- _Requirement 1_: In the email about slow cellstr conversion in Octave, what limitation of C memory allocation does the writer point out?
- _Requirement 2_: Continue the email about slow cellstr conversion in Octave, picking up after its final sentence.

Recall, constructing cell variables seems to take quite long, as in this example
On 03/18/2012 03:33 PM, Daniel J Sebald wrote:
octave:8> cpustart = cputime(); x = repmat('abcd', 1e7, 1); cputime() - cpustart ans = 0.035994 octave:9> cpustart = cputime(); y = cellstr(x); cputime() - cpustart ans = 11.118
I had suggested a sort of brainstorming idea in my second observation of that email.
2) cellstr seems to be way slower than it need be. Again, I don't know the innards, but my gut feeling is that should be doable much more quickly. I suppose each cell has to have its own memory allocation for potential upcoming modifications to individual cells. C memory allocation isn't flexible (can only malloc and free big hunks of memory). Does C++ memory allocation bring anything to the table? That is, by using "new" on an object size of, in this case, 1e7 allow one to inherently compute the pointers to individual items and treat them independent then reassign memory? (I'm guessing perhaps not because it would be like creating Swiss cheese out the memory that the core OS gave up.)

- _Recorded data_:
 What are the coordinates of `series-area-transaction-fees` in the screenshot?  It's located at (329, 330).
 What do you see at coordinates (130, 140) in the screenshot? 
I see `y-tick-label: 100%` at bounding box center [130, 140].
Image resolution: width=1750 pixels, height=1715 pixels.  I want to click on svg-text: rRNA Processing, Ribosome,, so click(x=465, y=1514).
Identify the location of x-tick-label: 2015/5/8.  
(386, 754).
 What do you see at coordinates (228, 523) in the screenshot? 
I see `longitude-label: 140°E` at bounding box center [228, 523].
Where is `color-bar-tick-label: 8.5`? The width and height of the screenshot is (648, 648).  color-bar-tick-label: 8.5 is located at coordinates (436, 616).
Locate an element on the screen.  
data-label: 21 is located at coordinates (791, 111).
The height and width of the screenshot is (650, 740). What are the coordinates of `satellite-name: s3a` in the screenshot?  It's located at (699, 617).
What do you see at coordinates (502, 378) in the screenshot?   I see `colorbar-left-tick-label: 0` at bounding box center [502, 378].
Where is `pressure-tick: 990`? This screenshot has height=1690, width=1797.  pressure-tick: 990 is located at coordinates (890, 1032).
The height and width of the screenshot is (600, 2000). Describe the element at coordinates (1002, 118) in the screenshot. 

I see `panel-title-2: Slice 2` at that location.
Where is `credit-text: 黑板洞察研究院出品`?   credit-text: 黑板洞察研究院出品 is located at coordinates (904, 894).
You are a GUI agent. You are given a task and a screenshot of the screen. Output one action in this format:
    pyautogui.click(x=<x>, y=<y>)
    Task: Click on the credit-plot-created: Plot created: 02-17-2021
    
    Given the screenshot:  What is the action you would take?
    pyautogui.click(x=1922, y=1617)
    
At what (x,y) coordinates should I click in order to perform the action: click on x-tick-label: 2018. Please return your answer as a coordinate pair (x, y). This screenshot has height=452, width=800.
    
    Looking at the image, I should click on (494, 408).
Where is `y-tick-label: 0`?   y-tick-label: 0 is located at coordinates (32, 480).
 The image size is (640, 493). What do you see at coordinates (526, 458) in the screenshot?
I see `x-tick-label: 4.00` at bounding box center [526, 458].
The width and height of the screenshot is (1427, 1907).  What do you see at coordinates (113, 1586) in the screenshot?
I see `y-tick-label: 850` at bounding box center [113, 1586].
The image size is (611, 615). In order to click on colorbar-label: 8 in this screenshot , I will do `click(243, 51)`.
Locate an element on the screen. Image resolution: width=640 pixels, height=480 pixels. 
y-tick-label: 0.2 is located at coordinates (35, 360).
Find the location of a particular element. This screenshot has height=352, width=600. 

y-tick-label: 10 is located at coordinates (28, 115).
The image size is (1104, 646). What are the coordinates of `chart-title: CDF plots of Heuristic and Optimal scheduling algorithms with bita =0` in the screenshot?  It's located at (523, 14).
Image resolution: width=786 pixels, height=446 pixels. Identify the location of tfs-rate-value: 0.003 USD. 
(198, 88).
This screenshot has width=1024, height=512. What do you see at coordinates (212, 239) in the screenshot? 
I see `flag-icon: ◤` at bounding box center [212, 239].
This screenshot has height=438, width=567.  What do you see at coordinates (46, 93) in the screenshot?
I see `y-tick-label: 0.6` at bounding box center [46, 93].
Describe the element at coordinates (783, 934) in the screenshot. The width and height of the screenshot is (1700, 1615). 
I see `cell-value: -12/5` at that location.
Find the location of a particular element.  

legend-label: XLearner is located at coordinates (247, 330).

- _Answer space 1_: It isn't flexible: it can only malloc and free big hunks of memory.

- _Answer space 2_:
I wonder if this approach is still plausible even if C++ new/delete might not allow one dynamic memory allocation for the whole cell group (1e7 of them) followed by fine control of reassigning cells. Imagine if a cell variable were allowed to manage its own pool of memory in a way. Upon first creating a cell, often it is known on the basis of context what the size of the initial memory will be. For example, in the cellstr() case we know all cells are char type and there is a string length that is the same for all. If doing a general copy of a cell we could index through the original cell variable and determine how much memory is needed. How about the following strategy:
1) When creating a cell variable, the overall memory to accommodate every cell is computed.
2) Request from the OS that amount of memory. (In the case of 1e7 elements, quite a big hunk.)
3) Treat that big hunk of memory like a local pool and compute the memory pointer for all the elements within that pool. In the case of cellstr(), this is an easy computation. In other cases (e.g., nested cells) it may not be so easy.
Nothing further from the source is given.